Suriye’nin güneyinde yer alan Süveyda kentinde son günlerde yaşanan çatışmalar ve güvenlik kriziyle ilgili olarak Demokratik Suriye Meclisi (MSD) yazılı bir açıklama yayımladı. Açıklamada, yaşananların sadece yerel bir gerginlik değil, Suriye’deki siyasal ve kurumsal çöküşün açık bir yansıması olduğu vurgulandı.
MSD açıklamasında, “Süveyda’da yaşananlar, onlarca yıllık dışlayıcı ve otoriter yönetimin, mezhebi ve bölgesel farklılıkları yönetemeyen merkezi otoritenin sonucudur” denildi. Süveyda’daki güvenlik krizinin sivilleri doğrudan etkilediği ve daha büyük bir mezhep temelli iç çatışmanın habercisi olabileceği belirtilerek, bu gelişmelerin Suriye’nin birliği ve toprak bütünlüğü açısından ciddi bir tehdit oluşturduğu ifade edildi.

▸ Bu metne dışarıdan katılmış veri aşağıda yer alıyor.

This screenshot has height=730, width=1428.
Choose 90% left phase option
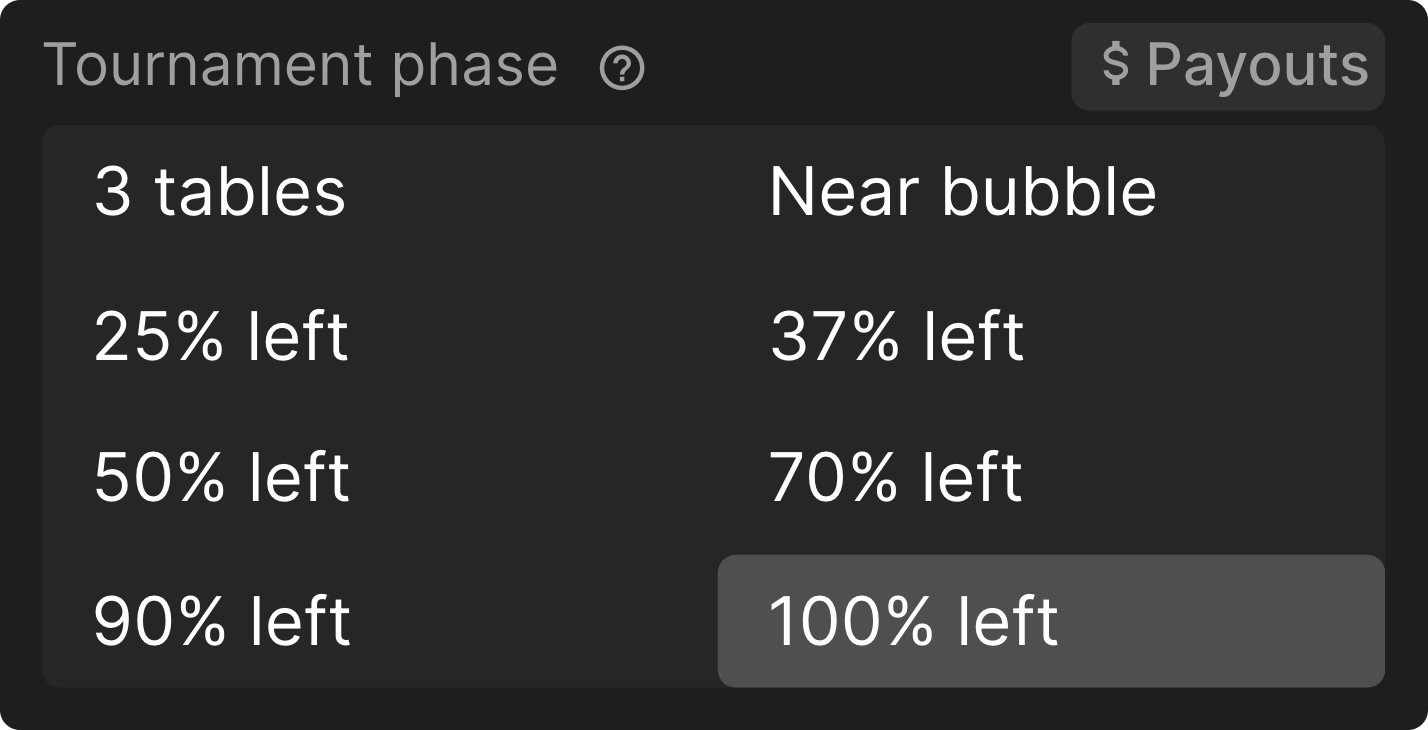coord(380,621)
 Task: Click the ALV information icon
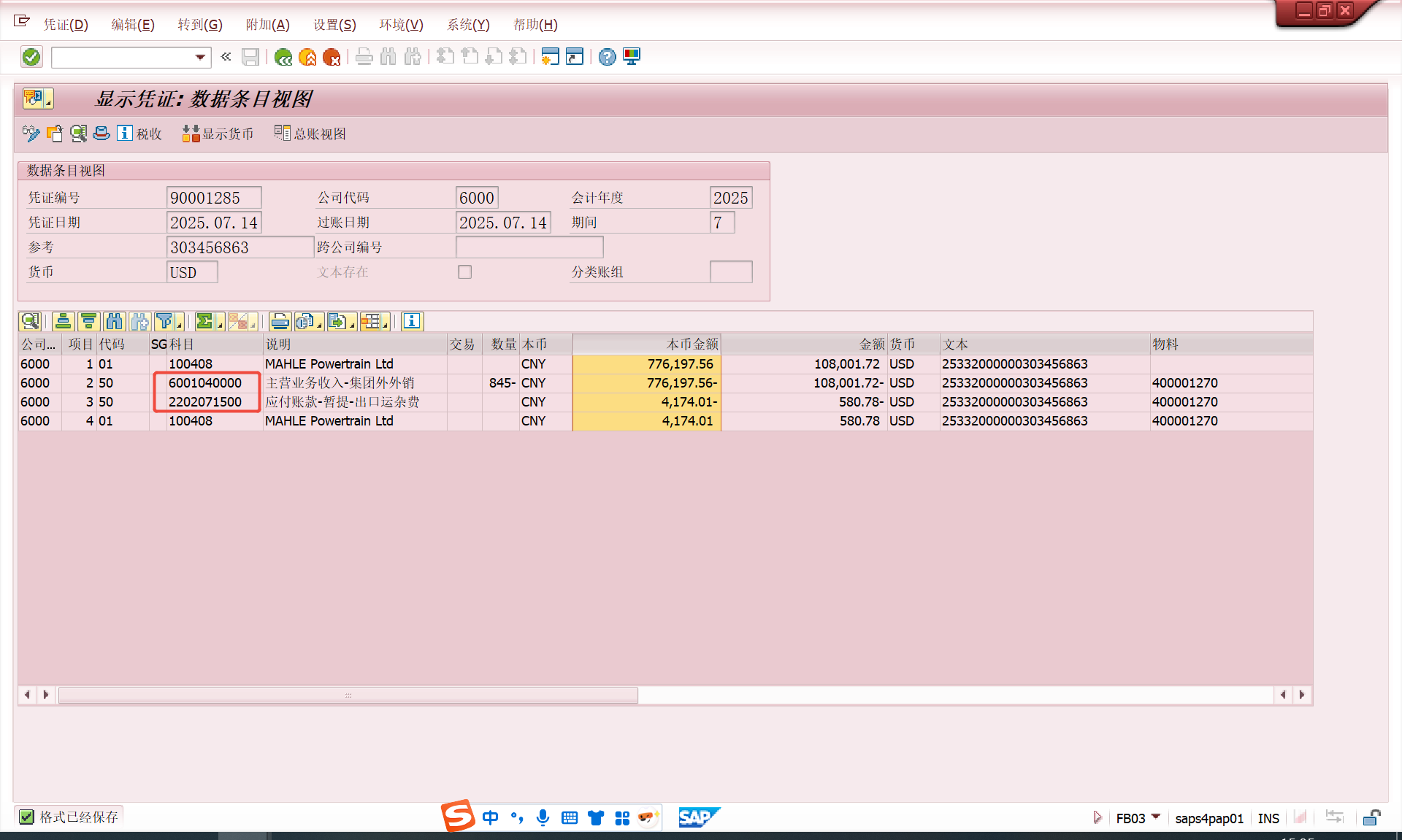pyautogui.click(x=412, y=321)
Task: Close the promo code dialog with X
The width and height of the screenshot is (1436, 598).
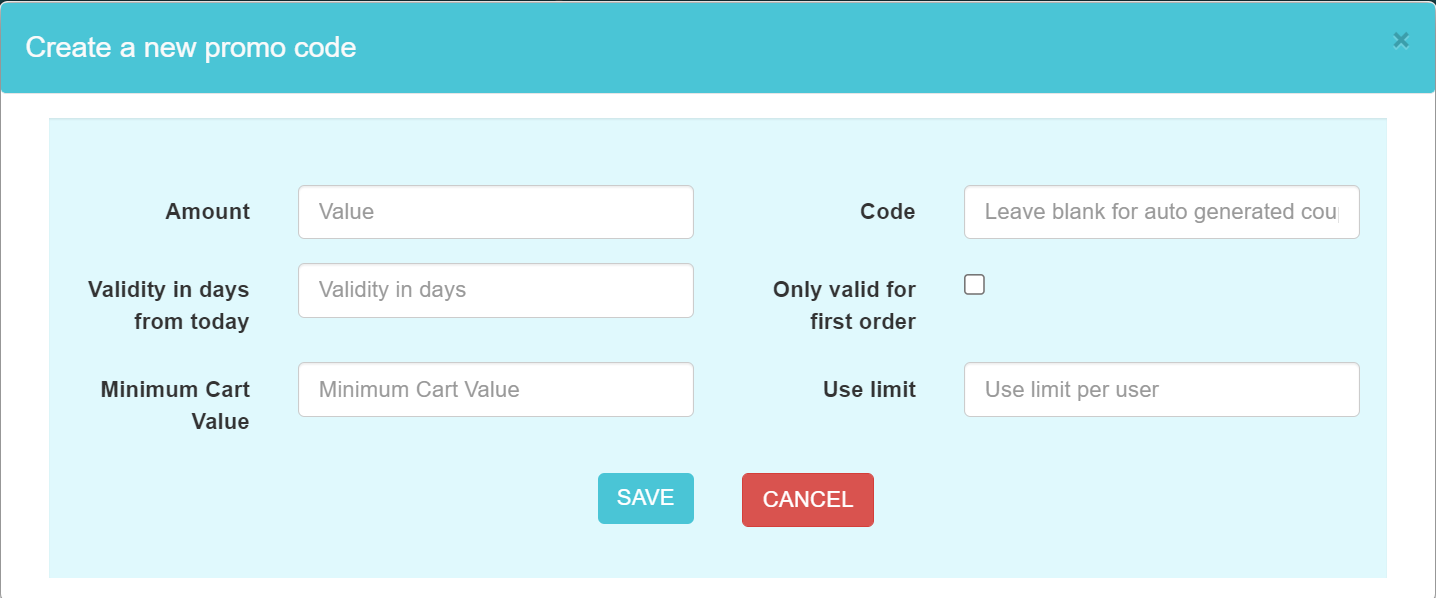Action: pyautogui.click(x=1401, y=40)
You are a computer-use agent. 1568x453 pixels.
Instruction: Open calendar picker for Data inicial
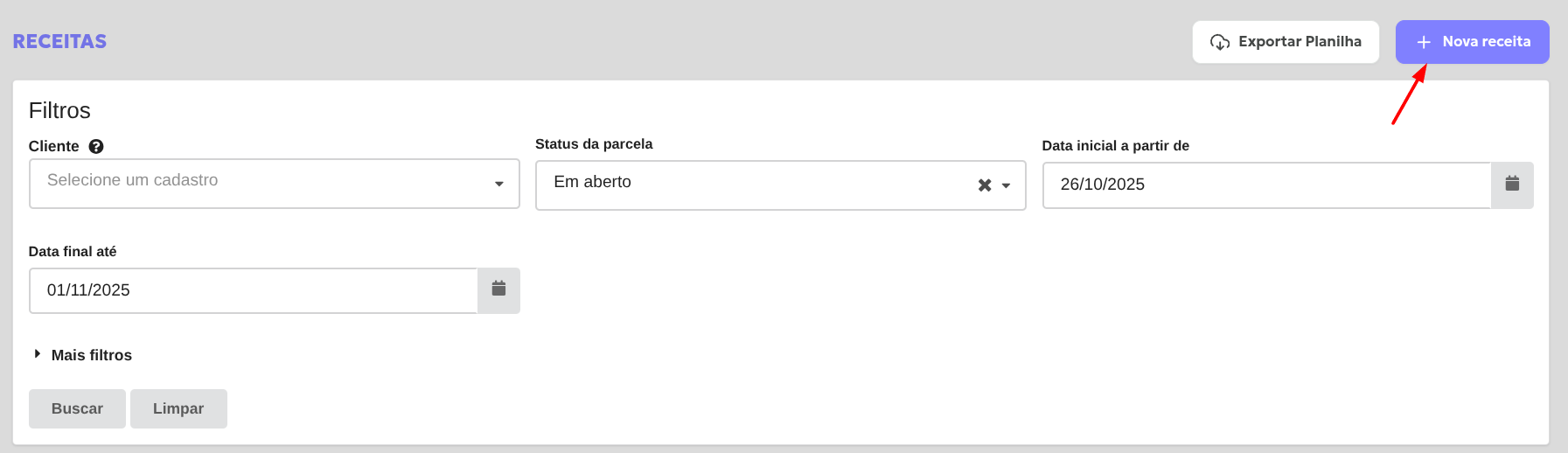1512,185
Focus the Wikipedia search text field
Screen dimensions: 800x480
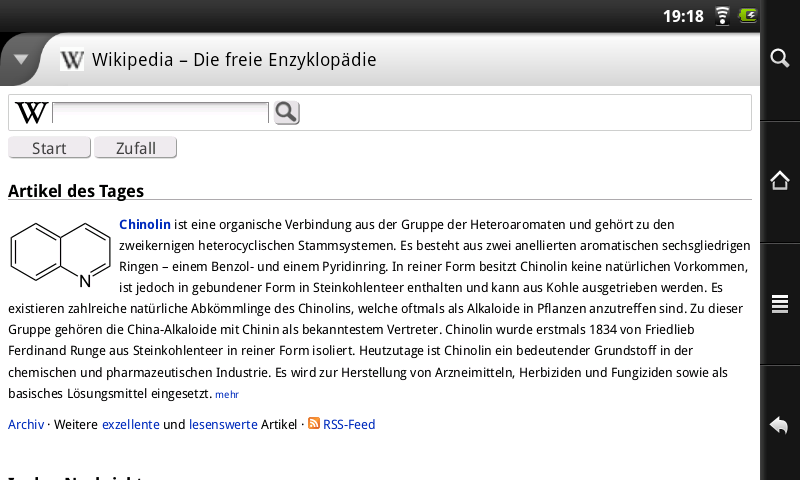coord(161,113)
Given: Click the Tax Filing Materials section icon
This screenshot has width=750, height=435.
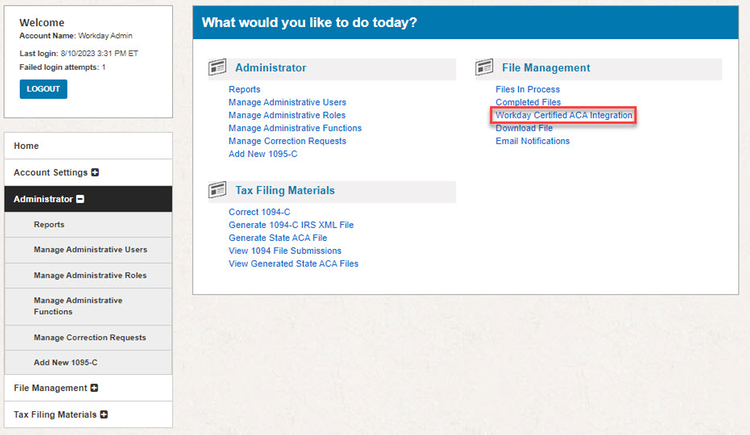Looking at the screenshot, I should (217, 190).
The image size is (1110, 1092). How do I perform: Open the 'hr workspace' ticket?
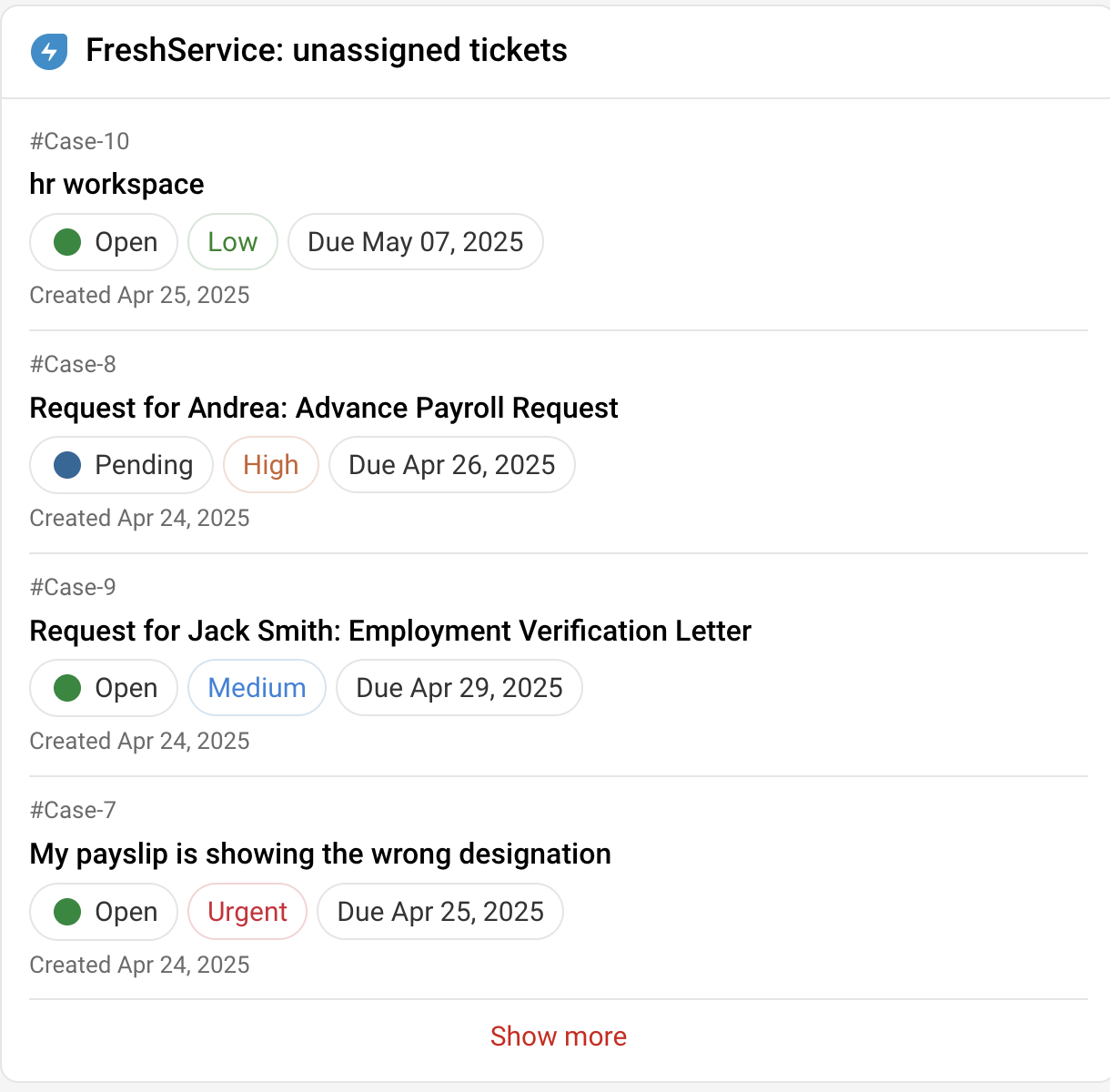pyautogui.click(x=116, y=184)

MSD, tüm taraflara acil ateşkes çağrısı yaparken, bağımsız ve şeffaf bir soruşturmayla yaşanan hak ihlallerinden sorumlu kişilerin yargılanmasını talep etti.
‘Kapsayıcı ulusal diyalog acil ihtiyaç’
Açıklamada, kalıcı bir barışın yalnızca tüm toplumsal ve siyasi aktörlerin katılımıyla yürütülecek kapsayıcı bir ulusal diyalogla mümkün olabileceği ifade edildi. Bu kapsamda geniş katılımlı bir ulusal konferans düzenlenmesi ve geçiş adaletine dayalı, demokratik, adem-i merkeziyetçi ve çoğulcu bir sistemin inşa edilmesi gerektiği vurgulandı.
MSD, mezhepçi ve bölgesel ayrışmaları körükleyen söylemlerin tehlikesine de dikkat çekerek, “Nefret söylemi ve kışkırtıcı medya dili, toplumsal barışı doğrudan tehdit ediyor. Ulusal güven yeniden inşa edilecekse, bu ancak sorumlu ve birleştirici bir dille mümkündür” açıklamasında bulundu.
Ayrıca açıklamada, hem yerel hem bölgesel hem de uluslararası tüm aktörlere, sorumluluklarını yerine getirme ve müdahalelerle çatışmayı derinleştirmeme çağrısı yapıldı.
‘Siyasi çözüm Suriyelilerin iradesiyle olmalı’
MSD, herhangi bir çözümün dış müdahaleye değil, Suriyelilerin kendi iradesine dayanması gerektiğini vurguladı. “Çözüm; diyalog, uzlaşma ve karşılıklı tanıma ile sağlanabilir. Şiddet, dışlayıcılık ve dış aktörlere bağımlılık yerine, eşit yurttaşlık temelinde sivil ve demokratik bir devlet inşa edilmelidir” denildi.
Açıklamanın sonunda MSD, “Tüm ulusal güçleri, barış, güven ve demokratik bir gelecek için sorumluluk almaya çağırıyoruz. Bu krizden ancak ortak bir demokratik ulusal proje ile çıkılabilir” ifadelerine yer verdi.